Still stacked out there. Just about every cast I'd have a walleye on yesterday evening. Lots of 20" fish. So much fun on light tackle


----------



## walldancer

Left dock at 5am today,ran to 58 ft,kept 12 by 640 am,bigger fish were on 3-1/2 setting back 125/130

Sent from my SM-G950U using Tapatalk


----------



## normster30

Nice morning to fish, cloudy and light wind and the fish were hungry. 4 limits kept, but handle over 50. Went with my son and grandson and his buddy. Bandits and flickers off boards 20 to 60 back took most, but caught maybe 10 on dipsies and spoons. 48 to 55 ft. from stacks to Mentor.


----------



## normster30

Quick trip today, left dock at 6 and finished at 6:50. Stay another 1/2 half hour trying to up grade, throw back 6 maybe 8 and called it a day. Dipsies and spoons 54 - 50 ft. I couldn't get my friend to go, now he's bummin.


----------



## walldancer

Hi normster,limped it out towards 70 ft today To try something Different,it was a lot of empty real estate , trolled back towards port and it was triple after triple in 58 to 60,,,kept out 12 but turned alot,dipsys only deep,quit at 930


----------



## normster30

walldancer said:


> Hi normster,limped it out towards 70 ft today To try something Different,it was a lot of empty real estate , trolled back towards port and it was triple after triple in 58 to 60,,,kept out 12 but turned alot,dipsys only deep,quit at 930


A bit bumpy heading north, 54 and trolled SE to 50. I stopped at 27 ft. to bleed out the fish going in and there were nice marks, maybe sheep but up pretty high.


----------



## berkshirepresident

For some of us who don't know better, what public ramp out of Eastlake/The Chagrin are most of you using?
Never fished there before. Wouldn't mind giving it a whirl.
I'm 15 minutes from Avon Point but want to fish some of the Eastern OH areas this Summer.


----------



## normster30

berkshirepresident said:


> For some of us who don't know better, what public ramp out of Eastlake/The Chagrin are most of you using?
> Never fished there before. Wouldn't mind giving it a whirl.
> I'm 15 minutes from Avon Point but want to fish some of the Eastern OH areas this Summer.

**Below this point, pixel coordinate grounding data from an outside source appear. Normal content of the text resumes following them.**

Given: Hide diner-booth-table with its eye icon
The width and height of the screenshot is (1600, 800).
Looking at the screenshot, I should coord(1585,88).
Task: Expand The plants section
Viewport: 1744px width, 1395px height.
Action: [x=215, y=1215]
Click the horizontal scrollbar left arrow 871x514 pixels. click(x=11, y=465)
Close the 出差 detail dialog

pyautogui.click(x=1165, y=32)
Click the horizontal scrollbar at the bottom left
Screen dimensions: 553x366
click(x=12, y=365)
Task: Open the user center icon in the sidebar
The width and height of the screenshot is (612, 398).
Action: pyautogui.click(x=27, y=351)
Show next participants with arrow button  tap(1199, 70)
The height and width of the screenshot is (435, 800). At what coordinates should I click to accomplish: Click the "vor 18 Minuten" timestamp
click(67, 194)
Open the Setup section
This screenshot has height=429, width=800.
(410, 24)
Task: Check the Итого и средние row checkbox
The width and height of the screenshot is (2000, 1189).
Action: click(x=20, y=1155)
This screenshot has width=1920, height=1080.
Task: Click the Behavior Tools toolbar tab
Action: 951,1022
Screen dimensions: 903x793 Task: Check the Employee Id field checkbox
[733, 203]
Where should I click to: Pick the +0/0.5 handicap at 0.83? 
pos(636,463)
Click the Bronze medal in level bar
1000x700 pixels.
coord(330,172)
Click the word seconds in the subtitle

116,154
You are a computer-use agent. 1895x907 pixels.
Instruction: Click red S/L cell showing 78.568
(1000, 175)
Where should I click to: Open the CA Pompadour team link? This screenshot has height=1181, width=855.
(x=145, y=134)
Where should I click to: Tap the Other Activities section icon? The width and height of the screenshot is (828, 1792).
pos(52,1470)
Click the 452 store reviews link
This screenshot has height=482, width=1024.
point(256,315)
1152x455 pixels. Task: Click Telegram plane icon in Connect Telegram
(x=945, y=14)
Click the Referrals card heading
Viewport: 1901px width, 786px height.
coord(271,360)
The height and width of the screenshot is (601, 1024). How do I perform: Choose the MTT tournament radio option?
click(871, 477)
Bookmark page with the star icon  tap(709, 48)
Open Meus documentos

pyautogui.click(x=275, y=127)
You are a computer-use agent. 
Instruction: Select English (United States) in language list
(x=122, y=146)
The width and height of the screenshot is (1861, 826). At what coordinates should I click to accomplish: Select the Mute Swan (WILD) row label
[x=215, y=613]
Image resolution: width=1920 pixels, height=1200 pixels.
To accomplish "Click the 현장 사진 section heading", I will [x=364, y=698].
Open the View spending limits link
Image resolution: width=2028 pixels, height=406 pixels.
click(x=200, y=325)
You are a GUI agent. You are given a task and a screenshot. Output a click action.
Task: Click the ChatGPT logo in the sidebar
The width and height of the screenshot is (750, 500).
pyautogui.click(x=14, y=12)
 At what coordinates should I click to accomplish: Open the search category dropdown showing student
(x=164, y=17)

I think most of the guys posting dock along the river. There's a launch right by the bridge on on rt 283. I believe $10 fee.


----------



## berkshirepresident

normster30 said:


> I think most of the guys posting dock along the river. There's a launch right by the bridge on on rt 283. I believe $10 fee.


Would that be the Chagrin River Inlet or the Eastlake Port Authority ramp?
Thanks for getting back to me!









Marinas.com | Where boaters come first to find slips & services.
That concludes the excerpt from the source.